Coloured pencils are made using wax or a combination of wax and oil as a binder to shape powdered pigments (colour) into a solid thin cylindrical core. The majority of coloured pencils are wax-based because the core is versatile and can accommodate more textures, sizes, and pigments. Artist-grade coloured pencils - compared to student-grade - have higher pigment loading and are lightfast, which means they would not fade over time when exposed to daylight.


Wax-based pencils have a buttery consistency and go on paper smoothly. They have a soft core that is good for blending and layering; however, the softer core breaks easily. Wax-based pencils are less durable and do not hold a fine point for long. Unless a fixative is used, the wax tends to rise to the top over time and create a haze-like film called the wax bloom.


Oil-based pencils are considered premium because they deliver a more professional look and finish. They are less buttery than wax-based pencils but tend to lay down more colour. The increased coverage reduces the number of layers required for depth of colour. The harder core is more durable and holds a fine point longer for intricate and detailed work. Fixatives are not required because there is no wax bloom.



Gesso is the primer coat applied to surfaces (e.g., raw canvas, paper, board, wood) to prepare them for painting. Gesso gives tooth and absorbency to the surface to ensure proper adhesion to avoid the risks of cracking, flaking, or peeling over time.


Acrylic gesso is made of water-soluble acrylic polymer emulsion, white pigment, and fillers (e.g. chalk or silica). Upon evaporation, the gesso dries to create a flexible, durable, and adhesive ground that is suitable for most water-soluble media.
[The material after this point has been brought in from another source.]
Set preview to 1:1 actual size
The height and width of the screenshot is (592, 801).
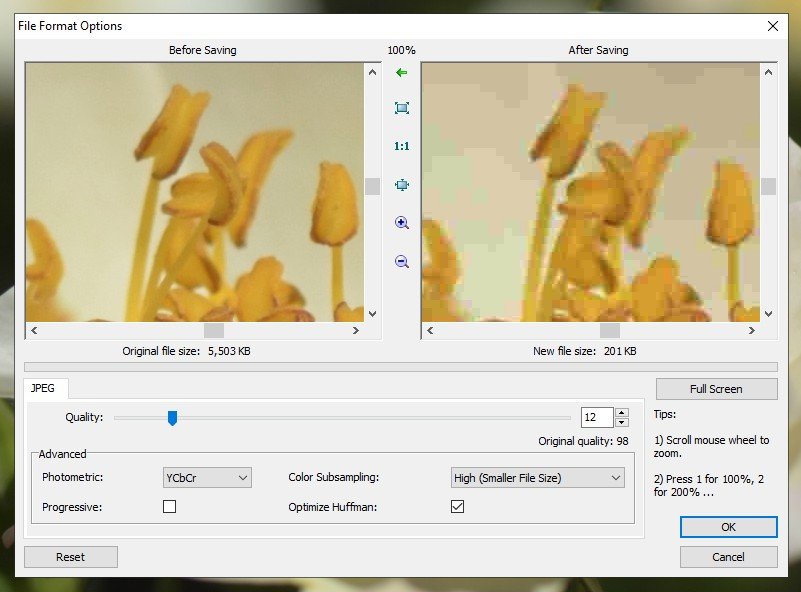coord(402,146)
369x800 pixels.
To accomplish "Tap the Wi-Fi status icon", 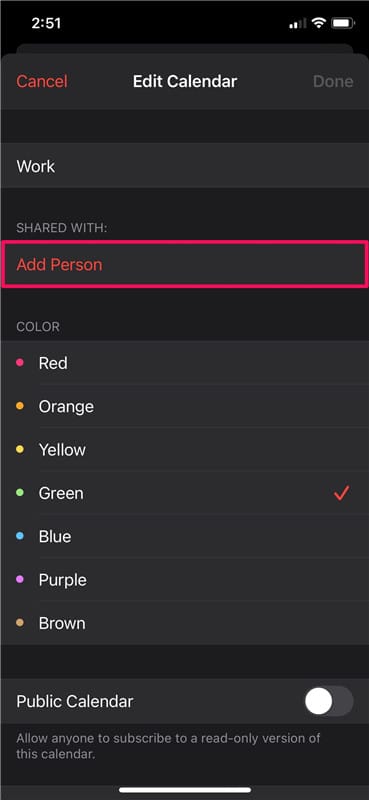I will point(319,23).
If applied correctly, acrylic gesso is also an acceptable ground for oil paint; however, there are ongoing discussions (due to lack of data) on how the use of acrylic gesso with oil paints may impact the ageing process. Acrylic polymer emulsion has been used in the manufacture of artist materials only since the 1950s; therefore, there is insufficient data, in particular, to determine the following concerns: oil penetration to the substrate, discolouration, lack of adhesion, and cracking.
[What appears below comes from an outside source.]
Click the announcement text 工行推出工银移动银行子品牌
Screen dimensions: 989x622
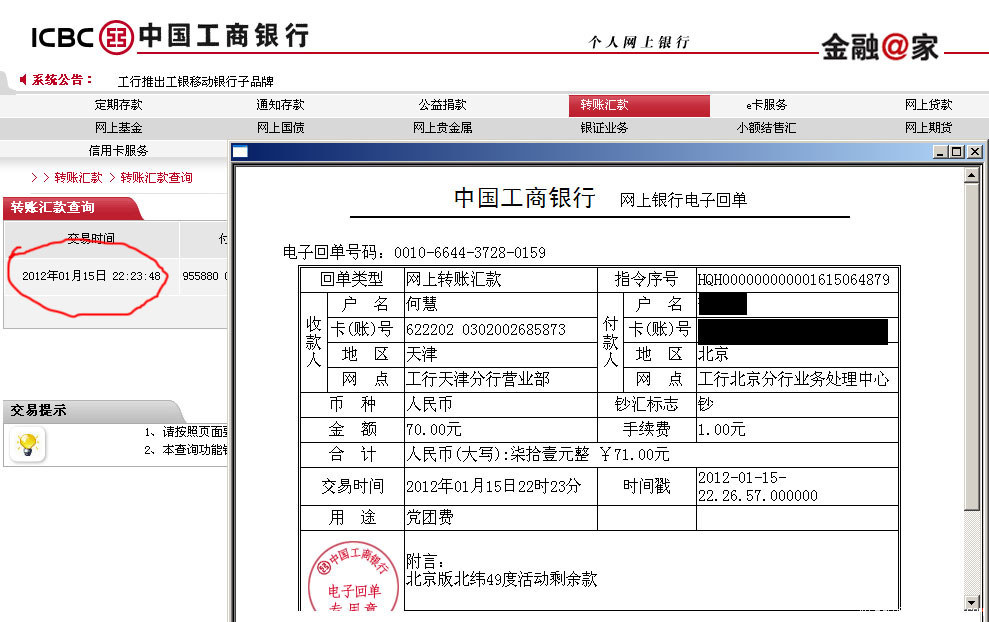coord(196,81)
Acrylic gesso intended to be used with acrylic paints is not suitable for watercolours or gouache; it does not have sufficient absorbency for adhesion of watercolour and gouache paints. The lack of absorbency causes lifting when blending and layering. There are specially formulated acrylic-based grounds for watercolour and gouache.


Acrylic gesso comes in white, clear, carbon black, and a variety of colours. The texture, fluidity, opacity, and coverage of acrylic gesso in the market may vary according to grades and brands.
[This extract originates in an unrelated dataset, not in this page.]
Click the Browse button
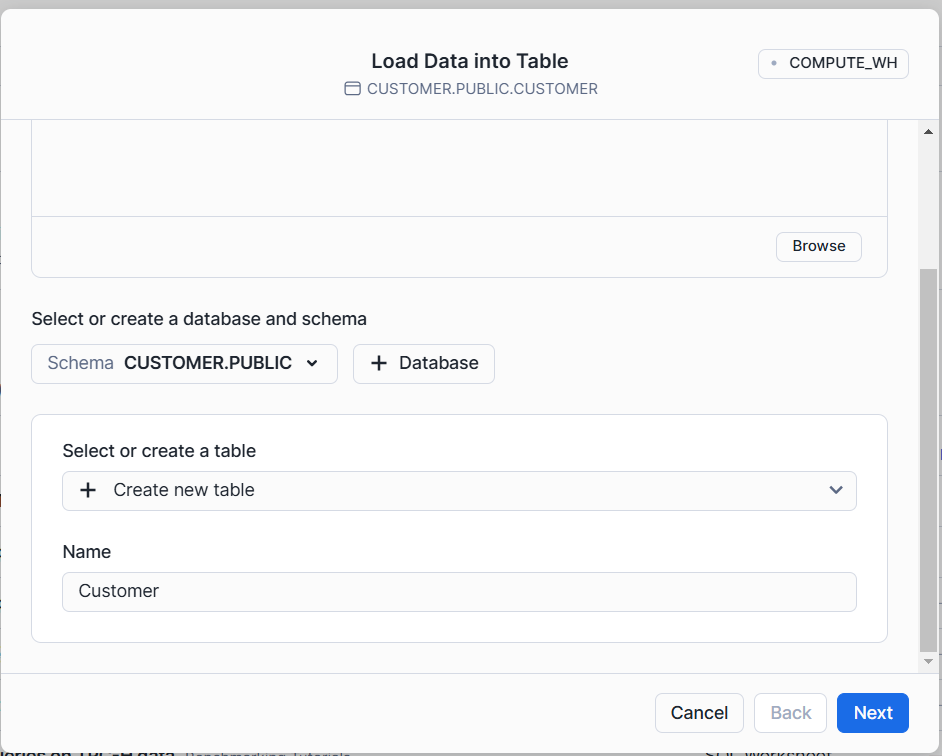This screenshot has height=756, width=942. (818, 247)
Gouache paint consists of ground powdered pigments suspended in a water-soluble binder; it’s the opaque version of watercolour paint. The opacity in gouache is achieved by adding chalk or white pigment. Gouache has a very matte finish and the appearance of tempera. Water is used during application and when it evaporates, the binder fixes the pigments to any surface suitable for watercolours or gouache.


Gouache is re-wettable and reworkable like watercolours; however, it dries much faster than watercolours. The main difference between gouache and watercolours is a wet-to-dry colour shift. There is usually a slight change in hue between the wet and dry stages. This may pose a challenge when it comes to colour matching. Gouache has the characteristics of both acrylics and watercolours. Like acrylics, it has good coverage and like watercolour, it is reworkable and can be used to depict minute details. For those reasons, gouache is preferred by commercial artist and illustrators for creating posters, illustrations, and comics.


Acrylic gouache, which has all the qualities of traditional gouache, uses acrylic polymer emulsion as a binder. That means it is water-resistant once dry, which means there is no bleeding or lifting when rewetted or layered.